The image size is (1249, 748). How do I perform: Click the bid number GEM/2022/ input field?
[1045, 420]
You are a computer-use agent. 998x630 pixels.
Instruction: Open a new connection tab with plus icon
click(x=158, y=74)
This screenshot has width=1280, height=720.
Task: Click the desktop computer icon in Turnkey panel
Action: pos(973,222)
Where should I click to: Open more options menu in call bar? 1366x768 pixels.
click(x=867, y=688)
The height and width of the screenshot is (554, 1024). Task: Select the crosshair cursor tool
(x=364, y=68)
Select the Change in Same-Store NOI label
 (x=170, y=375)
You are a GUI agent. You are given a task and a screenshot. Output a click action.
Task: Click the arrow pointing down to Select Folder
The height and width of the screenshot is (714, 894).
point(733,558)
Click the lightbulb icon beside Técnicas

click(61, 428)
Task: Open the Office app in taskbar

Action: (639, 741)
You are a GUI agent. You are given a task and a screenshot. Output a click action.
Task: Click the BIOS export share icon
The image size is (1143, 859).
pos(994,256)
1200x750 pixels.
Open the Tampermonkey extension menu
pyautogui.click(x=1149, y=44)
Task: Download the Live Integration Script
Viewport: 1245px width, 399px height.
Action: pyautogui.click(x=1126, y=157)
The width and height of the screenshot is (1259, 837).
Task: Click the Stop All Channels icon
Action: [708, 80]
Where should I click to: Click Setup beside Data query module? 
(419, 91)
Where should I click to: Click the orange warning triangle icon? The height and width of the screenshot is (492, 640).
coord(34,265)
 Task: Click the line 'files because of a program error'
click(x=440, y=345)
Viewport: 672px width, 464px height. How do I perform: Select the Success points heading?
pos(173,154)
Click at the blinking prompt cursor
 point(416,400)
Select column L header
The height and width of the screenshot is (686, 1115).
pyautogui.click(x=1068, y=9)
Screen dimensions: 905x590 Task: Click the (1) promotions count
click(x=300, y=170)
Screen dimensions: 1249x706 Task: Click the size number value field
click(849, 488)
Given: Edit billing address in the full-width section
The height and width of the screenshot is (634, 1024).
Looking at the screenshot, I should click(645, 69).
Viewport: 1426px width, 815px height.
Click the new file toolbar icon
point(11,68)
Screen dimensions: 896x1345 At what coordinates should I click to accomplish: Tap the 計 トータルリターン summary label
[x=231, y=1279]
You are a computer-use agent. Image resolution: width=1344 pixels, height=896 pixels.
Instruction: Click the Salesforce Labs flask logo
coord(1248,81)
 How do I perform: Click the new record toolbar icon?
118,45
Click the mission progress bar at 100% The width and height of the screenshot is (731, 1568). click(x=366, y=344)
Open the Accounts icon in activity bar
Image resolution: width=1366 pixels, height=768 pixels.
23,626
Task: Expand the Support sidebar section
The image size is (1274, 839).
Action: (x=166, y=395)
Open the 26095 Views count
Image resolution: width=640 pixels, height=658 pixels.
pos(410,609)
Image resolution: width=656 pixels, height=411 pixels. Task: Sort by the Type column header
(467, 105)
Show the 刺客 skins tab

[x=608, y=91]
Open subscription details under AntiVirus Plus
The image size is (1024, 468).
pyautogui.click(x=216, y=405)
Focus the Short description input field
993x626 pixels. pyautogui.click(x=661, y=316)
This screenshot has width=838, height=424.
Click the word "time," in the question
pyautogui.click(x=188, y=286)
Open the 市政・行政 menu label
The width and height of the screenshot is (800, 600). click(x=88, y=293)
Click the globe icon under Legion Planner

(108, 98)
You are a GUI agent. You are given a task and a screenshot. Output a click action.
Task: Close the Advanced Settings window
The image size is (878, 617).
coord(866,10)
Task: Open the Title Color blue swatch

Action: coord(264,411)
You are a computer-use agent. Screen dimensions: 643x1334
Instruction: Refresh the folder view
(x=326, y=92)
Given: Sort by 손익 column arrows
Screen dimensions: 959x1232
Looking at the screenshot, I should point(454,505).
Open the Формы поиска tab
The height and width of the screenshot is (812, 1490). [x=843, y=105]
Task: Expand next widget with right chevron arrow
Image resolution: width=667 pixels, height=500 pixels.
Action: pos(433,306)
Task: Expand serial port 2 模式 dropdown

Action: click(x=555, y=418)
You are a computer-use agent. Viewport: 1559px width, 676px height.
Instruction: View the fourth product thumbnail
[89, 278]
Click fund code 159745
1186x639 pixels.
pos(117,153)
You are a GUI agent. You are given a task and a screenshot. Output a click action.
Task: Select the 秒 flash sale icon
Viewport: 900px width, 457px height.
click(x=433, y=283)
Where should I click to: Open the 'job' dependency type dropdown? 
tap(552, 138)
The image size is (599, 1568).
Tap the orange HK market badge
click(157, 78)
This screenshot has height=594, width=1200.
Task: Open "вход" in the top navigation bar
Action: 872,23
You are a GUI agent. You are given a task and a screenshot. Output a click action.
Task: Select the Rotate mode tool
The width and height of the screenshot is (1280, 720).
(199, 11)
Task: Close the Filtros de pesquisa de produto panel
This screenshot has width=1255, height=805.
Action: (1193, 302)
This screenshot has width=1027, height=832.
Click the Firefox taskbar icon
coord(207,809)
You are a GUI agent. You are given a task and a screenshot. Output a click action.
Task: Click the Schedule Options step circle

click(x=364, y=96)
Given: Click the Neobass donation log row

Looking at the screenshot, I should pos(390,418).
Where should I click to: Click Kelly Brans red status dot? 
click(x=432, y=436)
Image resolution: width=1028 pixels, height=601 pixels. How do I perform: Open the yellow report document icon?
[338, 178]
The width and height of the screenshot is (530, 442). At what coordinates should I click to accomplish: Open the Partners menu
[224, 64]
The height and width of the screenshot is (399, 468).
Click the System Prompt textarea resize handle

What you are asked to do: Select all lines in the listing that include the word "section".

Solution for this exercise:
Given: Edit billing address in the full-width section
Task: Expand the Support sidebar section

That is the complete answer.